Tuesday, May 7, 2024
The recently released USDA Census of Agriculture shows interest payments on farm debt in 2022 were heavily concentrated in the upper Midwest, northern Great Plains, and California’s Central Valley. Conducted every 5 years by USDA’s National Agricultural Statistics Service (NASS), the census includes producer responses to questions about production expenses for their farms and ranches, including how much interest they paid on debt. Interest expenditures are a good indicator for where agricultural operations hold debt across the country. In 2022, producers spent $13.4 billion on interest payments, an 8.1-percent real decline from the 2017 Agricultural Census, even though real total farm debt rose 7.8 percent from $390.4 billion to $420.4 billion. Interest rates had dropped throughout most of 2020 and 2021 and were still relatively low during the 2022 calendar year, only beginning to rise in the second quarter of 2022. For more details from the 2022 Census of Agriculture, see the NASS Agricultural Census website. For more on financial sectors and their relationship with agriculture, see the USDA, Economic Research Service (ERS) Farm Income and Wealth Statistics data product. See also Increases in U.S. Farm Debt and Interest Expenses Minimally Affect Sector’s Financial Position in the Short-Term, as Measured by Liquidity and Solvency Ratios, published in August 2023 in ERS’s Amber Waves magazine.
Monday, May 6, 2024
The amount of money farmers receive for leasing their land for the production of energy, such as oil, natural gas, or wind, varies significantly from year to year and has typically followed the price of oil. According to data analyzed by USDA, Economic Research Service (ERS) researchers, payments grew from an average of $38,788 in 2011 to $62,944 in 2013, when the price of oil averaged about $110 per barrel (adjusted for inflation), but then fell as low as $14,032 in 2020, when oil was near $40 per barrel.

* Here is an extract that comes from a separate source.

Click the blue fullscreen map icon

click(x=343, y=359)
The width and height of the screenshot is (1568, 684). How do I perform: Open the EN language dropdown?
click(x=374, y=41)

Not all farmers receive energy payments since many farm operators do not own their land, and even for those who do, subsurface mineral rights might have been separated from surface rights so that the farmer would not receive payments from on-farm energy production. For farmers who have historically benefited from energy, development of oil and natural gas have been a more common source of income than wind power, which is a younger industry. In the United States, about 3.5 percent of farm operations received energy payments between 2011 and 2020. Read more about the size, frequency, trends, and relative contribution of energy payments to farm operator income in the ERS report The Role of Commercial Energy Payments in Agricultural Producer Income, released in April 2024.